You know, when everything was better unless you count racism, sexism, general health, child mortality, or really anything other than the odd recipe like this one.

Then he used a sour mash. In Canada we don’t use those, and instead we use rigourous sanitation,

You know, because even though it doesn’t make the whisky better, and some would argue worse, at least that’ll make people drink less and that’s what certain Canadian politicians want, so fuck us.

Anyway, Stanksi specifically made a carton of milk go bad on the counter of Hiram Walker to make the sour mash.

So, this is all the methods that Canadian whisky makers have given up, at a decent Abv, sold in a limited run, from someone who still works there, presumably to prove to the rest of the country what the rest of the world has been saying over and over, that it’s time to step up on our whisky.

Politics aside, let’s see how this tastes, shall we?

Wisers 14 1.jpg

Price: $64.95 (CAD) at the LCBO

Region: Canadian

Abv: 45%

Colour: 5YR 6/12

Nose: Caramel, apples, light smoke, honey, wheat, lime, wood varnish, fresh velour

Very silky nose. Nice amount of smoke, adds to the different flavours.

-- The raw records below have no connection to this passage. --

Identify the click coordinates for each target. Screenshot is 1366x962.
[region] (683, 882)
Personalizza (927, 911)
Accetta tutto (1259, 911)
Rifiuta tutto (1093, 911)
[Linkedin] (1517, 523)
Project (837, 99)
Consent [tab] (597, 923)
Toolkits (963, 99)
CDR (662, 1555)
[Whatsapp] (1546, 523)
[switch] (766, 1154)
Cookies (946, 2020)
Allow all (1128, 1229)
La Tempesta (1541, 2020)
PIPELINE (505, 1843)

And I think this is the first time I’ve had that fresh flowers note in a Canadian whisky. Very different than other Wiser’s I’ve had.

Taste: Lime, peppery, caramel, lemon, cumin, hoppy

I wish there was a little more here, not going to lie. This isn’t the Canadian whisky to change my mind throughout time.

That said, there are some interesting flavours being developed. For one, the hoppyness, as you may now, goes against a bias I have against… hops. And breakdancing, oddly enough.

However this is nice to sip on, and goes down (dare I say it?) smooth. There’s no off flavours (barring my previous complaint).

Finish: Pepper, caramel, honey, powder good ginger, cashew, hot, green apple jolly ranchers

Big pepper, lots of spice, and an oddly hot finish. There’s aspects I like and there’s aspects that need some work. Some of it feels gritty. Other parts have a nice, sweet finish.

Conclusion: It’s not easy to score this one. For one, I want more of this on the market. I want people to buy this out and for it to make a big splash, bigger than Northern Harvest (since this is much better).

On the other hand, I pride myself on not lying to you, the people reading, to ensure that you take my reviews seriously, even though I drop a lot of dick sucking jokes.

All joking aside, I enjoy this whisky, and think it’s probably the best okay priced whisky to come out in Canada since Alberta Premium Dark Horse. This is on its way to competing with some bourbons I’ve had.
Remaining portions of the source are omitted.